V.C. (30) fue condenada a cinco años y un día de prisión por robo con intimidación. Su buena conducta permitió que al cumplir dos años y medio al interior del Centro Penitenciario Femenino de San Joaquín saliera en libertad, con firma semanal.

"Fue esa vez la única que lo hice. No me acuerdo de nada. Consumí mucho alcohol, cocaína y pastillas. Llevaba tres días de corrido", recuerda sobre el hecho por el cual fue detenida junto a una amiga.

Hoy, desde afuera, con trabajo tras una ardua búsqueda, reconoce el gran desafío que tiene por delante: recuperar a su hijo de 8 años, que está con el padre, retomar la relación con el mayor de 17 y crear vínculos con su bebé de 3, a quien dejó en manos de su madre al mes de su nacimiento.

Estudio al perfil

Hasta el 31 de agosto de 2017, un total de 3.672 mujeres conformaban la población penal en régimen de control cerrado del país. El 9% de las personas privadas de libertad. Una mujer por cada nueve hombres.

De acuerdo con el informe "Reinserción, Desistimiento y Reincidencia en Mujeres Privadas de Libertad en Santiago", elaborado por el Instituto de Sociología de la Universidad Católica y las fundaciones San Carlos de Maipo y Colunga, efectuado con una muestra de 225 mujeres privadas de libertad, un alto número de ellas ha sido víctima de agresiones o vulneraciones.

El 62% de los casos de internas analizados reporta algún maltrato durante la infancia. En adultez, el 70% reconoce agresiones de su pareja, que en un 77% ha estado o está presa. Su contexto parental no difiere mucho. Casi tres de cada cuatro tuvo algún familiar privado de libertad (ver infografía).

Según la directora ejecutiva del Programa de Estudios Sociales del Delito de la U. Católica, Catalina Droppelmann, en una sociedad machista como se reconoce a la chilena, estas mujeres "no solo transgreden la ley, también transgreden la expectativa social de lo que se espera que sea su comportamiento". El comportamiento delictual al que acuden, indica, revelaría una represión estructural y patriarcal que oprime especialmente a las mujeres de clase baja. "Esto se ve de forma patente en la población penal femenina, dado que para estas mujeres existen muy pocos roles disponibles", asegura la experta.

Eso se reflejaría, según Droppelmann, en los principales delitos en que se involucran: hurto y tráfico de drogas. "La mujer que comete hurto comienza a los 14-15 años y tiene un porcentaje más alto de victimización. En muchos casos, la única instancia en que se sintió valorada por algo fue en el robo", advirtió.

La mujer vinculada a la ley de drogas tiene una historia distinta, según la académica. Su actuar estaría más relacionado a un tema laboral, aunque también representaría su rol social. "Trabajar en el hogar es más compatible con los roles de cuidado que debe cumplir. Paralelamente a ello, reciben ingresos y generan una mejora material en la familia", dijo.

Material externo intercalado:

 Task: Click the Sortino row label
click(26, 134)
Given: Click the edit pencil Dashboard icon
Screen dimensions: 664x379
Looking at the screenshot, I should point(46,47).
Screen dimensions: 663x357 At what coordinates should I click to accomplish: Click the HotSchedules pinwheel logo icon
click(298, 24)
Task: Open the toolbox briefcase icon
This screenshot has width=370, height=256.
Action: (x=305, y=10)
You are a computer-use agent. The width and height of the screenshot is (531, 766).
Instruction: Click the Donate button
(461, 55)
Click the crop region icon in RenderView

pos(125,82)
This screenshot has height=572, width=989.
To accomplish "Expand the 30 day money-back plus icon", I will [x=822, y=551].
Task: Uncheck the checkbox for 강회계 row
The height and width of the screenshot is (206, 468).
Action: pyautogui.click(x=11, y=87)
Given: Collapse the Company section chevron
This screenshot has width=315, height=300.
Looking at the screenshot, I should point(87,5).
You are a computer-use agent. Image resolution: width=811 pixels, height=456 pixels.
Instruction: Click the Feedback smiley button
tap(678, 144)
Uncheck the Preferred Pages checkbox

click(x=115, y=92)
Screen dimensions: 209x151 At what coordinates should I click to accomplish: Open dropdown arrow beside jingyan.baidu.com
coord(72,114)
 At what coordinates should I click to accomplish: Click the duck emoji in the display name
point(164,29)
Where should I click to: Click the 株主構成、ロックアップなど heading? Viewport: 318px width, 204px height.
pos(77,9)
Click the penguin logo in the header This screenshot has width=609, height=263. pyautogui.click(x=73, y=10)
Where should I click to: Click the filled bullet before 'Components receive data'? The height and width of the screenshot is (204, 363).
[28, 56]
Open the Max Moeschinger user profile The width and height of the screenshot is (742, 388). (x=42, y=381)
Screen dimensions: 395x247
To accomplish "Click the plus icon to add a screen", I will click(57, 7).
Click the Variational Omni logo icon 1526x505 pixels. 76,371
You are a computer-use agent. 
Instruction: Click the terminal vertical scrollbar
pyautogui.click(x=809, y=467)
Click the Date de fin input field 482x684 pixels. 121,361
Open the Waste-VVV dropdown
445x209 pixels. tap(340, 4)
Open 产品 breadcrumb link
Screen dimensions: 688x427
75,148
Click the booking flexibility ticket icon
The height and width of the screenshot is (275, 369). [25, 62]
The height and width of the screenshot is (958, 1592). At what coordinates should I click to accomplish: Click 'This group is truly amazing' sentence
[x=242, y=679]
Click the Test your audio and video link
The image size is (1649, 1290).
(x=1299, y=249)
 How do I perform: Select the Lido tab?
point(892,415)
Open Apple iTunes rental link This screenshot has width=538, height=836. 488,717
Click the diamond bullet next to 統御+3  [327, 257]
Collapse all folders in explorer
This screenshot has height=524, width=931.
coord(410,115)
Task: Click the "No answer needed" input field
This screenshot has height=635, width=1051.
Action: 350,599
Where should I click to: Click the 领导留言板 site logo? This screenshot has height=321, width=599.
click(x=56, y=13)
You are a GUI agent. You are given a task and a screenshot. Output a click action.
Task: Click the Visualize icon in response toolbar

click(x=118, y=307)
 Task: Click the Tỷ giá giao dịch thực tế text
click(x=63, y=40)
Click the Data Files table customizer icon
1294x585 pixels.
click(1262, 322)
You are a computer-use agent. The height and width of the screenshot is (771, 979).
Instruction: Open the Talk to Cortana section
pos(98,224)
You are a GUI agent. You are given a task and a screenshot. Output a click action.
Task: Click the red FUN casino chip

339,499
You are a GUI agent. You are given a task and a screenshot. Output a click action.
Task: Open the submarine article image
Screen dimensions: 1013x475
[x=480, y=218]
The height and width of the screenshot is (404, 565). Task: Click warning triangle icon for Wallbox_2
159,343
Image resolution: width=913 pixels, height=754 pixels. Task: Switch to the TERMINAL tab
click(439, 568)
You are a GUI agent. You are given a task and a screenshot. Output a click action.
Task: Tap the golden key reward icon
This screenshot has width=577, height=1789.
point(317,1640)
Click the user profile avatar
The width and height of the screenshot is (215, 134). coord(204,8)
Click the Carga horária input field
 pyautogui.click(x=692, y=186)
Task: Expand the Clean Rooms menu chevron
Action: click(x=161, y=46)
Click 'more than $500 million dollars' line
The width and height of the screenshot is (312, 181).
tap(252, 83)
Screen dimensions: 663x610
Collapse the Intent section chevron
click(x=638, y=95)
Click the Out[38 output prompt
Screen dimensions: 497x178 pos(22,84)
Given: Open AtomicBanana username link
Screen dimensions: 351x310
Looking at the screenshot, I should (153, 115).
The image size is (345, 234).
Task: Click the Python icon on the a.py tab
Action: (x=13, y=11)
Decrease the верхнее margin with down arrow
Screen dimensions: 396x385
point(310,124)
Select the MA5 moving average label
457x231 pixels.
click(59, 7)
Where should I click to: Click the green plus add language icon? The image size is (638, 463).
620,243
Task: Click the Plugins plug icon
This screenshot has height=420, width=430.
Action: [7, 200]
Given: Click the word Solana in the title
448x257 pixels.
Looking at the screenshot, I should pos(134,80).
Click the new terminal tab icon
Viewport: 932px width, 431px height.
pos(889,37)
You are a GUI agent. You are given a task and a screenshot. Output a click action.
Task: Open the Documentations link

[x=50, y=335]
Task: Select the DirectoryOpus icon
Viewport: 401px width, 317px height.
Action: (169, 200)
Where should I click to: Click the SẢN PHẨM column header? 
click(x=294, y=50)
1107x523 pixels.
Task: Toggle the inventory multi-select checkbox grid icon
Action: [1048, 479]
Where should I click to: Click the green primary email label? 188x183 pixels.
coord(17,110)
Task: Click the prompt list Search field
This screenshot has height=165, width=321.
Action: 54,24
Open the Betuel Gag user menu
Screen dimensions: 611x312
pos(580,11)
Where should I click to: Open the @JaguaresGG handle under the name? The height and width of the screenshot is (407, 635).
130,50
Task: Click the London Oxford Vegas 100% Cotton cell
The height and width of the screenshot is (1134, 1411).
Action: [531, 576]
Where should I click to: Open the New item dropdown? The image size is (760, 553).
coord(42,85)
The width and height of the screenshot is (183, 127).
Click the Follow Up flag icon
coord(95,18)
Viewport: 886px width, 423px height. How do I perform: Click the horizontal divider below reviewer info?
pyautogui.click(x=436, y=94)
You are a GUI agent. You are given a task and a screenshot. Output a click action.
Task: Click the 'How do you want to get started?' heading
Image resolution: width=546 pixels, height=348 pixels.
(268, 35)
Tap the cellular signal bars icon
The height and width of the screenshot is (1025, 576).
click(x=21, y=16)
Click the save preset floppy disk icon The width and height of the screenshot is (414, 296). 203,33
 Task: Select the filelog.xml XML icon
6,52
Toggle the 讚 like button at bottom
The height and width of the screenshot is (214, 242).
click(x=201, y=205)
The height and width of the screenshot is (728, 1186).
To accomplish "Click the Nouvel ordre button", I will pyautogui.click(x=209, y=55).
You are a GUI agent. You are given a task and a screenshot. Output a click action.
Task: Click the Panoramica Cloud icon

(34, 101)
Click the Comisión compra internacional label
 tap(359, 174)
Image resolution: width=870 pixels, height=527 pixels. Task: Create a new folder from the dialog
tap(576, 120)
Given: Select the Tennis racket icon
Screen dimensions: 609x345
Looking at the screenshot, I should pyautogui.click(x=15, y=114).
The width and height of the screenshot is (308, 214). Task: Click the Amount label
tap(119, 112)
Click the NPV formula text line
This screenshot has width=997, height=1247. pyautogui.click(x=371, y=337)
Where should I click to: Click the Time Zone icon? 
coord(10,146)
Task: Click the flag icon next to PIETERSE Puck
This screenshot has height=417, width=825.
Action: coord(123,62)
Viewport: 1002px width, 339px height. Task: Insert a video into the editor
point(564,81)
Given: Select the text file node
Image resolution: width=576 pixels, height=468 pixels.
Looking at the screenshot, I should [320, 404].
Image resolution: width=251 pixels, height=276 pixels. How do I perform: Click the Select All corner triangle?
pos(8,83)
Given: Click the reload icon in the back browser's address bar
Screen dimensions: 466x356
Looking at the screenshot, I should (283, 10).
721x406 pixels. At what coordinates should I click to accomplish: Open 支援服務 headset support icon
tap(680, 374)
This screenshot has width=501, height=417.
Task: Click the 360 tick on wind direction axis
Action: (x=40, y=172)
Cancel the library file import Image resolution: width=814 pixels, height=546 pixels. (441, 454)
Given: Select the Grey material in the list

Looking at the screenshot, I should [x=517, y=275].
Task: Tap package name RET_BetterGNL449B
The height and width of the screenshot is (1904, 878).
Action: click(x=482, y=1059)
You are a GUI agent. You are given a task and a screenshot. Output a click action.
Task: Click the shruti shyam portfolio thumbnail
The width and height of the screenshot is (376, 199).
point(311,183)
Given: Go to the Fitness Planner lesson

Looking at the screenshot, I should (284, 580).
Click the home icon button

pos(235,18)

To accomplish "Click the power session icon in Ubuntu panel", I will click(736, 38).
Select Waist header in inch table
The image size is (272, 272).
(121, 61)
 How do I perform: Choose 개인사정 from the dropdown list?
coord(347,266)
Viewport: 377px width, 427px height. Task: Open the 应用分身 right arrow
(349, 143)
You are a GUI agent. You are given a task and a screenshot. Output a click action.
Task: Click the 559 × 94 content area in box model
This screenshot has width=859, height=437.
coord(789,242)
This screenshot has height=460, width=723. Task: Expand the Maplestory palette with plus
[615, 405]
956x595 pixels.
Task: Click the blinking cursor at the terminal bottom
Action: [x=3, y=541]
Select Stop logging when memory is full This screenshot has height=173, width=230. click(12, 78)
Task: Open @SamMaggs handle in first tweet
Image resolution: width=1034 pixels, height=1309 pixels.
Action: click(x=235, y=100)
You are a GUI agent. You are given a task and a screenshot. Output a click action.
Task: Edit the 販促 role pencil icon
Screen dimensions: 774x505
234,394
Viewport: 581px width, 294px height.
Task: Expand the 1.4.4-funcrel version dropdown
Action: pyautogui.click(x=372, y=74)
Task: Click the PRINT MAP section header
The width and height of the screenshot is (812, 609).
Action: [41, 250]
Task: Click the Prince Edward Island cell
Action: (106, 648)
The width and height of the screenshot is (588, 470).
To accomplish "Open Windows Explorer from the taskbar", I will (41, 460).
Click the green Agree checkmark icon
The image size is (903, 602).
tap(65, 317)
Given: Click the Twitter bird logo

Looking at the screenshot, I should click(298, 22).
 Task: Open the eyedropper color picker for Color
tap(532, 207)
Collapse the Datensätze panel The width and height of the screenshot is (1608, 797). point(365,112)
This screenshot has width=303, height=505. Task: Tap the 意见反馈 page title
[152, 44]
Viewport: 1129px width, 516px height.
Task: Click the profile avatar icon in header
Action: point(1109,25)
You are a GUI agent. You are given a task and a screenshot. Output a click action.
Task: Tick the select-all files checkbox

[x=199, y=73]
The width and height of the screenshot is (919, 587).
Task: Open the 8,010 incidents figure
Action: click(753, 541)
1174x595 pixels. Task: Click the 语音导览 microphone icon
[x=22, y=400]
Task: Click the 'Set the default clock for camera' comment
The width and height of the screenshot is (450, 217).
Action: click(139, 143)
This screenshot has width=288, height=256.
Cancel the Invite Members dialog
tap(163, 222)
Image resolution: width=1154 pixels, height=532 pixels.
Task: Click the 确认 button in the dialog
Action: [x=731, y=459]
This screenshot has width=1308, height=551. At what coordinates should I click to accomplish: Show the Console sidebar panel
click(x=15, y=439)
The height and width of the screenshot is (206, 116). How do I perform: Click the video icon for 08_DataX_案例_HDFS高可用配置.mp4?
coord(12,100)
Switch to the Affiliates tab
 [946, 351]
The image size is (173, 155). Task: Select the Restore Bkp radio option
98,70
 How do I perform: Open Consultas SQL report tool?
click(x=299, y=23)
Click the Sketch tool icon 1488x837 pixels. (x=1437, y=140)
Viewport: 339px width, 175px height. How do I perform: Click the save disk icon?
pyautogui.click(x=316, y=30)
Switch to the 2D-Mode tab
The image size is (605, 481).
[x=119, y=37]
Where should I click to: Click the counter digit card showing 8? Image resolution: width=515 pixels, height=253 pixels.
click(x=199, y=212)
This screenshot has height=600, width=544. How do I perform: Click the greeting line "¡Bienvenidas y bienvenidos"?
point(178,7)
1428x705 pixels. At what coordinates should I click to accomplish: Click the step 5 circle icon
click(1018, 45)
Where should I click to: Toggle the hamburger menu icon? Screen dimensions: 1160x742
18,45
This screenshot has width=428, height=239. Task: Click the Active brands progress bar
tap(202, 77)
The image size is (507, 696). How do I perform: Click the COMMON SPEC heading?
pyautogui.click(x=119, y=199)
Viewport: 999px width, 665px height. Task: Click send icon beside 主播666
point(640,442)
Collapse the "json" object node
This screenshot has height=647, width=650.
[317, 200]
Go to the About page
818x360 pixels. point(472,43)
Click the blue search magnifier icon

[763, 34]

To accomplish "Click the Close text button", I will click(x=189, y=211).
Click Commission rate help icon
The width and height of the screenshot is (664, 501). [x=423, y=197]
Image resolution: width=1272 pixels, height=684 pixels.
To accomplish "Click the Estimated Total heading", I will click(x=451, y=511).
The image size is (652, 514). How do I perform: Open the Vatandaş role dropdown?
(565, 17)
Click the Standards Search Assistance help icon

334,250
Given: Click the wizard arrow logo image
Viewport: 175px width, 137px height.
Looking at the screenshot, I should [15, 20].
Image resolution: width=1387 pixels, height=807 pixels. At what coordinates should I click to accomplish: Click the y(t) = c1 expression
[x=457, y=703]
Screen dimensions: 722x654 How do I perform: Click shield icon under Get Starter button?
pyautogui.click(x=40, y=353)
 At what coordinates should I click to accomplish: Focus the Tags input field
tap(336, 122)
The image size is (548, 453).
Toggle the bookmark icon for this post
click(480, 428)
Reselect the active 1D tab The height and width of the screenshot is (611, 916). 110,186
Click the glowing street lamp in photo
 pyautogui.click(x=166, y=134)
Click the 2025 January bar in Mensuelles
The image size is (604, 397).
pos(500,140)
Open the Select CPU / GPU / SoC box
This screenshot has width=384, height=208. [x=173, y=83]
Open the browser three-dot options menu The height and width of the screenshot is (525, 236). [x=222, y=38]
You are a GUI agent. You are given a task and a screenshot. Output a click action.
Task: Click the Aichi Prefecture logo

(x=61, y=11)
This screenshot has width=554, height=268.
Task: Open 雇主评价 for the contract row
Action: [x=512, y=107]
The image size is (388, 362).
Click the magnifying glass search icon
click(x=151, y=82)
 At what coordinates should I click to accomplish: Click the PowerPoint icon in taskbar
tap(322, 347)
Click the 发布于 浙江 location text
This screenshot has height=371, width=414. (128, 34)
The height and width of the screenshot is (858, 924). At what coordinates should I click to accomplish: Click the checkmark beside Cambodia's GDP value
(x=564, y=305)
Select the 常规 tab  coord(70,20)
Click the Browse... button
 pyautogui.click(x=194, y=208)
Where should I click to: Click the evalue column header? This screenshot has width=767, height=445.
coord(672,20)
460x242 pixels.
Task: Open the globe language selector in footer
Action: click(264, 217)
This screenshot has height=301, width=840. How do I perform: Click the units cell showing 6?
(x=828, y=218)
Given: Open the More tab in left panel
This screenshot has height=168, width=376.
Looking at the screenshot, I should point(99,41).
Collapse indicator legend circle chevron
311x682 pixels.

Para Marcelo Sánchez, abogado y gerente general de San Carlos de Maipo, es relevante considerar que el involucramiento delictual de estas mujeres se dio a través de familiares. En ese sentido, destaca el rol que cumplen en el núcleo parental, y principalmente con los hijos. "Si no trabajas con ellas la interrupción delictual, el niño tiene altísimas posibilidades de desarrollar carreras delictivas", subraya, al considerar que el intervenir a la madre aumenta las probabilidades de interrumpir la transmisión intergeneracional del delito.

"Tenemos que darnos cuenta de que cada vez que criminalizamos a una mujer, hay un niño detrás. Los menores de 14 años no tienen una oferta especializada y muchos de ellos terminan bajo el cuidado de la familia, quienes en su mayoría estarán en el circuito delictivo", sostuvo.

Según Sánchez, el costo social de mantener a una mujer en prisión es muy alto. Estima que "se deben fortalecer aquellos factores que apoyen el desistimiento y dotarlas de mejores habilidades parentales, incentivar que terminen su escolaridad y habilitarlas para que puedan tener un oficio". Para esto último cree prioritario la "eliminación automática de antecedentes penales" una vez cumplen su condena.

"Las mujeres no pueden encontrar trabajo ni reunificar a sus familias. Los empleadores lo primero que hacen es mirar sus antecedentes", enfatiza.